In a similar way, mice exhibit fear responses to threats, such as the presence of a rat, and these behaviors appear to linger even after the threat is gone. What is happening in the mouse brain at the cellular level during these persistent displays of fear behavior? A team of neuroscientists in the Caltech laboratory of David Anderson—Seymour Benzer Professor of Biology, Tianqiao and Chrissy Chen Institute for Neuroscience Leadership Chair, Howard Hughes Medical Institute Investigator, and director of the Tianqiao and Chrissy Chen Institute for Neuroscience—answer this question in a new paper appearing in the journal Nature on September 16.
An interdisciplinary team effort led by former postdoctoral scholar Ann Kennedy, former Caltech staff scientist Prabhat Kunwar, and postdoctoral scholar Ling-yun Li has discovered the neural mechanisms underlying persistent fear responses. Surprisingly, the team discovered that these persistent responses are encoded in a center of the brain that was thought to be much more evolutionarily primitive and reflexive.

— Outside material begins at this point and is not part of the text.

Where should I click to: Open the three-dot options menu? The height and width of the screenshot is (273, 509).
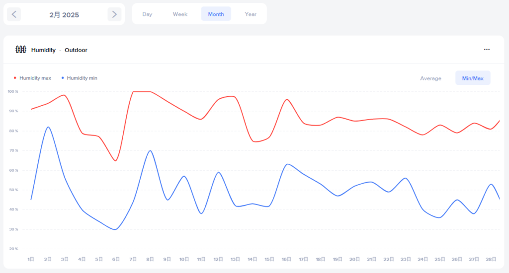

“The overarching significance of our findings is that they show that persistent fear states are not due simply to persistently elevated stress hormones, as traditionally thought, but also involve persistent electrical activity in the brain,” says Anderson. “It is surprising to find such neural dynamics in the hypothalamus”—a fundamental region of the brain found in all vertebrates including humans—”since this type of persistent activity is more often associated with cognitive functions, such as working memory, in the cortex.”
Mice have a well-characterized repertoire of defensive behaviors, such as freezing and fleeing. In the study, the team focused on a particular facet of mice’s fear response to rats: when a rat is present in a mouse’s experimental arena, the mouse will hug up against the walls of the space instead of roaming freely around.
In their study, the researchers specifically focused on a brain region called the ventromedial hypothalamus (VMH). In 2015, researchers from the Anderson lab discovered that the VMH encodes for defensive behaviors in mice.
“The hypothalamus is generally thought by neuroscientists to be a primitive area, controlling reflexes in a robotic way. Neurons receive a stimulus, react accordingly, and shut off again,” says Kennedy, who is now a professor of physiology at Northwestern University. “Our work shows that this is not always the case.”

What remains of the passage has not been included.